|HERITAGE AT RISK 2004
Vienna Roofscape and Roofspace
Cultural heritage in the developed countries is in danger. Economic pressure, urban development and change of use are the forces of civilization. The dwindling significance and the decreasing value of architectural heritage and the dominance of modernity and modern lifestyle as factors of social prestige represent major factors that continue to endanger this heritage.
The seduction by technology, materials and design is obvious. In this context it seems ironical that not the lack of money is a risk for the architectural heritage, but rather the abundance of money. This means many investments on architectural measures is against the interests of preservation and conservation. One of the most noteworthy which has evolved into a field of its own is the development of roofspace.
In particular this has begun to give Vienna a new face. Up to the beginning of the World War II Vienna grew in width. Apart from the damage due to the war, much of the roofscape remained intact. Only the last few decades have given rise to exploitation in this area and the past few years have shown dramatic effects. These have brought about new types of construction on the rooftops of Vienna.
The ”city above the city” is an indication of the direction in which this newly discovered building zone is being dominated by the affluent society and their representatives and is in this sense an expression of social and economic strength. This means that socially and economically privileged groups shape the city. The ”city above the city” is in a certain meaning a kind of ”gated community” which is placed even more than in a metaphorical sense ”above” the social and economic lower classes.
”Draufsetzen” (to set up on), the name of an exhibition in Vienna in 2004, nearly postulated this new building activity in a positive and an animating manner.Viennese law supports this expansion if this type of construction is not subject to preservation laws. Under certain circumstances three levels above the corniche are permitted and it seems that the official policy has supported this development up to now.
The only effective measure against this building activity would be the legal protection by preservation authorities (according to the Austrian ”Denkmalschutzgesetz”).
But Austrian preservation law is primarily geared to singular objects and the protection of ensembles, which would be the logical consequence, is therefore a long one.
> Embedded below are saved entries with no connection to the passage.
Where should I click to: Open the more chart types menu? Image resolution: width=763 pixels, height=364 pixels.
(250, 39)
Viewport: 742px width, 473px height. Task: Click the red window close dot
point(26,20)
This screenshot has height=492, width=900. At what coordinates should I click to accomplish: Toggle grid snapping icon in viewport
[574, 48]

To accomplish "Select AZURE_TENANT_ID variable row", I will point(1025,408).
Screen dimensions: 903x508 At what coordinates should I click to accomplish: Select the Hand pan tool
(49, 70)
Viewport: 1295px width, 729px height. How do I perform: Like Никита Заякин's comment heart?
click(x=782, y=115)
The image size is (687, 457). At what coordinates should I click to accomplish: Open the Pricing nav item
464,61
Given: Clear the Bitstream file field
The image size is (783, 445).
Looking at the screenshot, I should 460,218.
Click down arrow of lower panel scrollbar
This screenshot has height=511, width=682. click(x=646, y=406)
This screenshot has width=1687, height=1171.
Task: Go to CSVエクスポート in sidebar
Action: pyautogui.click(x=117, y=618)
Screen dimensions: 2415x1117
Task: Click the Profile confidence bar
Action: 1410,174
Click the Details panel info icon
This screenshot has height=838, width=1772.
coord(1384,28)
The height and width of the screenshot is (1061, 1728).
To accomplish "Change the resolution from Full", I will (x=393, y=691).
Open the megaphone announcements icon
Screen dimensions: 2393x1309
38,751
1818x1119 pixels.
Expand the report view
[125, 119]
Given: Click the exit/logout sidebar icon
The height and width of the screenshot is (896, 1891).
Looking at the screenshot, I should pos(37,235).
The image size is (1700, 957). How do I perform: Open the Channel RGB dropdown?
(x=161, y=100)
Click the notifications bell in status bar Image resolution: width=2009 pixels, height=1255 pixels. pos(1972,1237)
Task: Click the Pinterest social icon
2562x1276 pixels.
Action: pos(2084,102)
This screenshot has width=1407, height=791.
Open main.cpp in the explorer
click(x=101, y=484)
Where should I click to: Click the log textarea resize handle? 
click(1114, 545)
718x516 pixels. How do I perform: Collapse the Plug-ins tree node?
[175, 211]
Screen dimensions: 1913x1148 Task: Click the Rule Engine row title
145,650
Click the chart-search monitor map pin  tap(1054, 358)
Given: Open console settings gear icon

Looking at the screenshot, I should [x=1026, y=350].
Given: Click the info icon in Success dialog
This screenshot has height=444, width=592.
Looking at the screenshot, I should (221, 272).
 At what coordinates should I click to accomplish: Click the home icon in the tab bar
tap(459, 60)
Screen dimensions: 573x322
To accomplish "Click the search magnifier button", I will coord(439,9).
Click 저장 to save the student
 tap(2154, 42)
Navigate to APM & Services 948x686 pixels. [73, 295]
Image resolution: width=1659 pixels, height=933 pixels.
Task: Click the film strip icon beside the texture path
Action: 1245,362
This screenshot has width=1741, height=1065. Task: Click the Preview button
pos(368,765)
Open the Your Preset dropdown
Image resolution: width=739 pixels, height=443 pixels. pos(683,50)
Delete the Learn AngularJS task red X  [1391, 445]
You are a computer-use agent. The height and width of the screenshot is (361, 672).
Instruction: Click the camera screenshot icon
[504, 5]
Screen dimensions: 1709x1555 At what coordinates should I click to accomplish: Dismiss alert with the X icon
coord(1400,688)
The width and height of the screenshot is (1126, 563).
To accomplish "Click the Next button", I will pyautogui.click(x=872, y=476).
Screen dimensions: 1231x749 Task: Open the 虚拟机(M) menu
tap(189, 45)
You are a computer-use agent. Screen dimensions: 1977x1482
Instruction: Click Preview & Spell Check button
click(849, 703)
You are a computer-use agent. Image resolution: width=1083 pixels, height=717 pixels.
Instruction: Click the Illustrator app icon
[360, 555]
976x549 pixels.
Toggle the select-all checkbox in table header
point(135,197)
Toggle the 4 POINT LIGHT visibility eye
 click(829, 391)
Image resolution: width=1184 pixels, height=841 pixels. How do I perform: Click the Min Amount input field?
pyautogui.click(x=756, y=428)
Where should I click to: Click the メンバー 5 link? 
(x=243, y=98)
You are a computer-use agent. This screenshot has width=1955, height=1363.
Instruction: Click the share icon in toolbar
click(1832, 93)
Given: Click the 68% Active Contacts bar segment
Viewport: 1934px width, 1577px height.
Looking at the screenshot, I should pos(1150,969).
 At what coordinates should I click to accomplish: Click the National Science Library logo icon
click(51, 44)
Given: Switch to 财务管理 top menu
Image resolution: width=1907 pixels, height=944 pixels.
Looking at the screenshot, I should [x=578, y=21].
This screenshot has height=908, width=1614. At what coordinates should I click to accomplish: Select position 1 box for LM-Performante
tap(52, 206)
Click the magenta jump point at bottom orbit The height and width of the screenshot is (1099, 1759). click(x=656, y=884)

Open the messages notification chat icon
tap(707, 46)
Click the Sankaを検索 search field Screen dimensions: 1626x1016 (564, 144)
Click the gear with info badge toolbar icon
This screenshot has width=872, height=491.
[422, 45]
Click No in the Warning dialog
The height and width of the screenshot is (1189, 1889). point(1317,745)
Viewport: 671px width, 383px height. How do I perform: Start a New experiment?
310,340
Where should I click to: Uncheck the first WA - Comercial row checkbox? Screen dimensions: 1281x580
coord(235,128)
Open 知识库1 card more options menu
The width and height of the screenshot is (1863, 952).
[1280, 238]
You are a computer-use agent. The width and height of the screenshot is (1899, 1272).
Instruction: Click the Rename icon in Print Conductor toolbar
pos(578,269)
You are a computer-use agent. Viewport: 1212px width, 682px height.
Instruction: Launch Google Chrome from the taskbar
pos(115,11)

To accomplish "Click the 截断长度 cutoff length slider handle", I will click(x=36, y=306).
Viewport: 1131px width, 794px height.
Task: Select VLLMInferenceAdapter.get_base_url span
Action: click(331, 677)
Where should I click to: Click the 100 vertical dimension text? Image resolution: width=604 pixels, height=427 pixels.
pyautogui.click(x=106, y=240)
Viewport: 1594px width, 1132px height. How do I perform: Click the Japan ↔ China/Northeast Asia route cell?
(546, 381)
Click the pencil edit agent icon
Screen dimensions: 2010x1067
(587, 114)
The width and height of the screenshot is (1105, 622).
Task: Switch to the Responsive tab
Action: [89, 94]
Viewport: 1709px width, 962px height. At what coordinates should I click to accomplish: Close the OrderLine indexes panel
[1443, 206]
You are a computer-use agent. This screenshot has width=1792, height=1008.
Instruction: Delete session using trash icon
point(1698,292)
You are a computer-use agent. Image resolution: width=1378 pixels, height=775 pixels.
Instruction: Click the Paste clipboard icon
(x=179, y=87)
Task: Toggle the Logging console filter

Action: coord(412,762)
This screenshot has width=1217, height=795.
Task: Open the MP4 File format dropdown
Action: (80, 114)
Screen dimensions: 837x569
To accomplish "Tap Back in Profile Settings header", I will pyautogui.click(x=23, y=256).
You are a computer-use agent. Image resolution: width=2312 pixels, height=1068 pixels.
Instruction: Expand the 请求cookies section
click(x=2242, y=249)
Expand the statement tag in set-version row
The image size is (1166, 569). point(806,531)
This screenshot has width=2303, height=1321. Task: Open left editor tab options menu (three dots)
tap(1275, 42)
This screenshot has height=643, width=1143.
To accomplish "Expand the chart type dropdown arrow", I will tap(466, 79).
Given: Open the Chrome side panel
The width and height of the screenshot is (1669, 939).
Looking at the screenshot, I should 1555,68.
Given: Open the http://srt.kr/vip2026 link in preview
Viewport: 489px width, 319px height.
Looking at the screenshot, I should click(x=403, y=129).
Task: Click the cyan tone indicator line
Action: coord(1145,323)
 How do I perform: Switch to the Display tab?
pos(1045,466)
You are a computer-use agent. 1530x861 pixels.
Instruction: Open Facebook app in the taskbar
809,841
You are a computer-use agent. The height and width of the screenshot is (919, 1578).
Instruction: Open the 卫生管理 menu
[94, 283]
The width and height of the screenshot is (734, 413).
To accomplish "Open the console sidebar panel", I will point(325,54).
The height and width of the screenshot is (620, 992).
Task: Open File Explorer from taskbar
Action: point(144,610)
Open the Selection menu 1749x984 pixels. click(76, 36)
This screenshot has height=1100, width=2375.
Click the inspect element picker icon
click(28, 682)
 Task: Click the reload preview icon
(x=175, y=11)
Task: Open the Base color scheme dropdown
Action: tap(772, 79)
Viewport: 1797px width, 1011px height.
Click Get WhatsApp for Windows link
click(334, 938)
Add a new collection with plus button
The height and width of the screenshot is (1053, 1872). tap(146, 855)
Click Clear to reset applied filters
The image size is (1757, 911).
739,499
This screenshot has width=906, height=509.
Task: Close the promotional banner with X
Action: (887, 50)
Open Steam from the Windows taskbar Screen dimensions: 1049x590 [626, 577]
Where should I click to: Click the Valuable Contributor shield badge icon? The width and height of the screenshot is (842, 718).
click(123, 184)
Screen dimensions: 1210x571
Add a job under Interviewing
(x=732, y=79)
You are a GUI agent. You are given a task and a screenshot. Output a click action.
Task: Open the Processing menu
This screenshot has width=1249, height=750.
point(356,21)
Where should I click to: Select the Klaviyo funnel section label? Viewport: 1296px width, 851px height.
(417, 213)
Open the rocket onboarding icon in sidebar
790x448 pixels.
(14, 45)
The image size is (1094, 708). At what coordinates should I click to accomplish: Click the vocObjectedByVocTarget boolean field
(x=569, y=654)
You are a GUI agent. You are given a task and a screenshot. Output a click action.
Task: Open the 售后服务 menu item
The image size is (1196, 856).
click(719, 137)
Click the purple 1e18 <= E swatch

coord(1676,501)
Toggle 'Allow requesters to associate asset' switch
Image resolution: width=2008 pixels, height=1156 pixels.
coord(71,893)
The legal protection of the urban environment and urban space is not effective enough.The discussions pertaining to Wien-Mitte have resulted in a shift of this liberal policy.
In the center of the core zone of the world heritage site of the city of Vienna a reduction of the three floors which can be added has been achieved for future projects. But many applicants that applied before the introduction of this new policy are still permitted to carry out the additions according to the earlier three floor rule. Negative results in roof expansion must therefore be expected.
Buildings that have been effected by these severe additions are mainly those built during the second half of the 19th century. Although usually not subject to preservation laws, these historistic buildings have without a doubt fulfilled an important role in the city. The general appearance of Vienna with the original façades of these structures would lose the continuity experienced in the city through these roof additions. A mixture of architecture would strongly disturb the balance of the buildings and ruin the general historic authenticity the city conveys.